Model.eval() gets strange behaviour

Hello,
I am training a UNet model on Colab for Image Segmentation. The problem is that at the end of each epoch, when I do the evaluation step (moving the net to model.eval()), the results are really strange. Basically, the performances degrade a lot, and it seems that the net is not learning anything. I tried to plot the predicted masks and the predicted values are really bad, with a confusing range.
There two other behavior that are very strange:

• if I set the net to model.train(), and I try to predict the mask for the same image (a validation image) I get really better results
• I tried to train all net using model.eval() in the evaluation step. At the last stage, I perform the evaluation on the test dataset, in order to analyze the real performances. In this last step the performances are really good, comparable with the ones reached when I used model.train(). I want to point out that for the test prediction I use model.eval() exactly as for the validation step.

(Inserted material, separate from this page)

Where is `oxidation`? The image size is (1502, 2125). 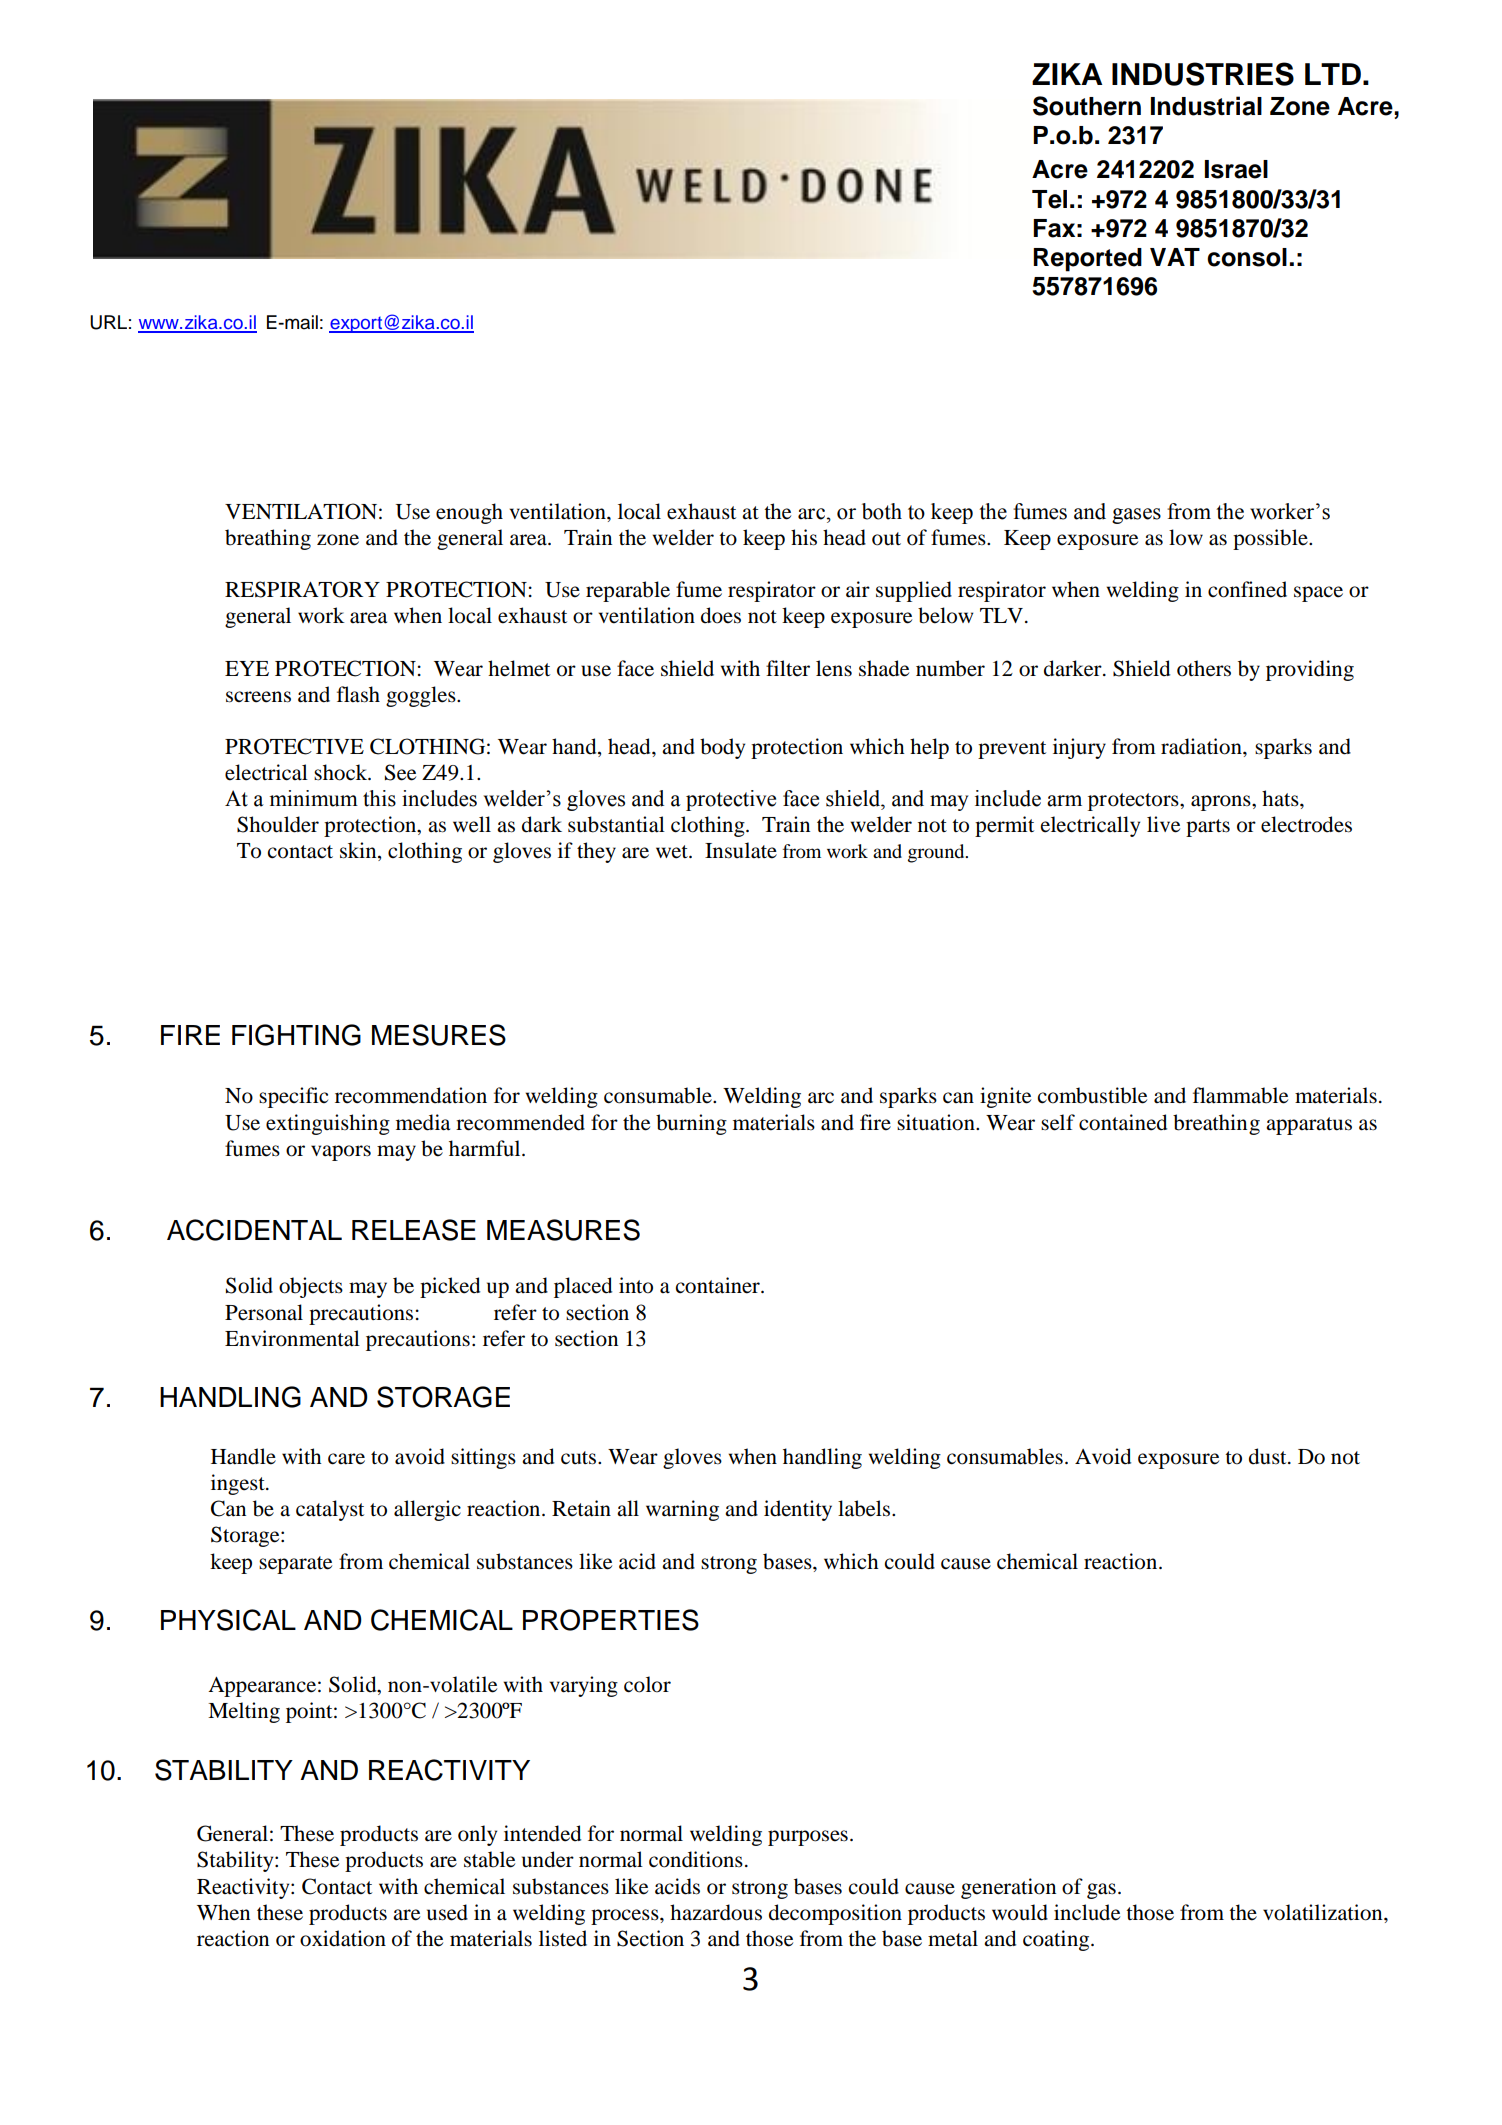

I know that using model.eval() the BatchNormalization and Dropout layers have different behaviors, and in the UNet architecture there are some BatchNormalization layers. I tried to set the track_running_stats parameter to False, but nothing changes.

Currently I am using a batch size of 4 or 8, that is quite small, but I cannot use bigger values due to GPU limitation.

Here you can find a snippet of my code, inside a for loop for the epochs:

net.train()
epoch_loss = 0
for batch in train_loader:
   imgs = batch['image']
   true_masks = batch['mask']
   imgs = imgs.to(device=device, dtype=torch.float32)
   mask_type = torch.float32 if net.n_classes == 1 else torch.long
   true_masks = true_masks.to(device=device, dtype=mask_type)

   masks_pred = net(imgs)
   loss = criterion(masks_pred, true_masks.squeeze(1))
   epoch_loss += loss.item()

   optimizer.zero_grad()
   loss.backward()
   nn.utils.clip_grad_value_(net.parameters(), 0.1)
   optimizer.step()

# Validation
val_ce, val_iou = eval_net(net, model_arch, val_loader, device)

The eval_net function is defined as:

net.eval()
mask_type = torch.float32 if net.n_classes == 1 else torch.long
n_val = len(loader)
tot_ce = 0
for batch in loader:
   imgs, true_masks = batch['image'], batch['mask']
   imgs = imgs.to(device=device, dtype=torch.float32)
   true_masks = true_masks.to(device=device, dtype=mask_type)

   with torch.no_grad():
       mask_pred = net(imgs)

   tot_ce += F.cross_entropy(mask_pred, true_masks.squeeze(1)).item()
         

Any idea on the possible reason of this problem?

I don’t think this batch size is suitable for batchnorm layer. It may decrease the performance instead of increasing it. You have to remove it or maybe use other normalization layers like instance norm or layer norm.

Ok thanks, which is a minimum batch size suitable for BN in your opinion?

I usually try to use as bigger as possible. 512, 1024, 2048. It needs high gpu memory. But I have the same problem as yours when I work on my laptop. I just remove the batch-norm to avoid that.

Ok, I tried (using another environment) a batch size of 32, that seems quite good in order to guarantee robustness of means and variances. Anyway the problem occurs even in this case. It seems a bit strange…I cannot use BN unless I have a big cluster.
Which other kind of normalization do you suggest?

Did you test without normalization? To see if it works or not. Sometime it works quite good without BN.

I also find this problem happened if you donot carefully normalize your dataset. If the mean and std is large different in mini-batch, the model.train() performance will much better than model.eval() due to batchNormalization. The way to solve it is normlize the whole dataset to mean = 0, sted = 1.

I have alse met this problem. Who can give me some suggestions? Thanks!

I have a specialized case where I load in an ONNX model with weights and use the onnx2torch library to convert this network to pytorch format before training and validation. I noticed the same issue with model.eval(), and the only thing that fixed it for me was to upgrade the “opset version” of the ONNX network (pre-conversion using the onnx2torch library) to version 13.

I started with my network in Matlab as a .mat file, and used exportONNXNetwork(net, filename, OpsetVersion = 13) to accomplish this. Then went about loading the onnx model into pytorch and converting to the pytorch format. Now, model.eval() does not hinder performance in validation at all.

This was a frustrating problem to have so I hope this solution is helpful beyond my particular application! Maybe there is some analog to OpsetVersion even if you are not dealing with ONNX like I am.